• [TEXTE PROPOSÉ]
|---|

Publié le 10 juillet 2012 par Nicomak @Myriam_Nicomak

RIO+20 logo1 Rio+20: un bilan en deçà des attentesL’échec a été évité, mais à quel prix ?

La conférence des Nations-Unies sur le développement durable organisée à Rio du 20 au 22 juin 2012 a réuni au total 187 pays et 45 000 personnes. En dépit de cette forte participation, cette conférence n’a produit aucune convention ou autre texte juridique. Nous sommes donc bien loin des répercussions du premier sommet de la Terre Rio 92, au cours duquel avait notamment vu le jour l’Agenda 21 et deux textes juridiquement contraignants sur la biodiversité (la CDB) et le changement climatique (CCNUCC) qui aboutira au protocole de Kyoto.

|---|

• [LIGNES DE DONNÉES]
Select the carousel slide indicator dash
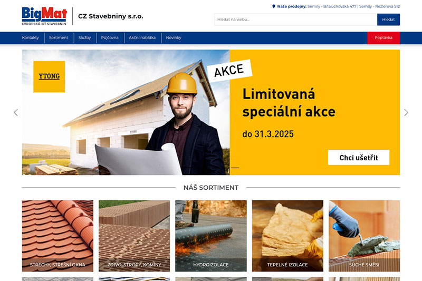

|---|

• [CONSIGNES À SUIVRE]
**a)** Répondez à partir du texte proposé :
(i) Combien de pays la conférence des Nations-Unies de juin 2012 a-t-elle réunis au total ?
(ii) Sur quels deux domaines portaient les textes juridiquement contraignants issus de Rio 92 ?
(iii) À quel protocole le texte sur le changement climatique a-t-il abouti ?
**b)** Recopiez à l'identique le passage du texte proposé qui s'ouvre sur les mots contenant « Publié le 10 » et se clôt sur « protocole de Kyoto. ».

• [CORRIGÉ DE L'EXERCICE]
**a)**
(i) 187 pays.
(ii) La biodiversité et le changement climatique.
(iii) Le protocole de Kyoto.

**b)**
Publié le 10 juillet 2012 par Nicomak @Myriam_Nicomak

RIO+20 logo1 Rio+20: un bilan en deçà des attentesL’échec a été évité, mais à quel prix ?

La conférence des Nations-Unies sur le développement durable organisée à Rio du 20 au 22 juin 2012 a réuni au total 187 pays et 45 000 personnes. En dépit de cette forte participation, cette conférence n’a produit aucune convention ou autre texte juridique. Nous sommes donc bien loin des répercussions du premier sommet de la Terre Rio 92, au cours duquel avait notamment vu le jour l’Agenda 21 et deux textes juridiquement contraignants sur la biodiversité (la CDB) et le changement climatique (CCNUCC) qui aboutira au protocole de Kyoto.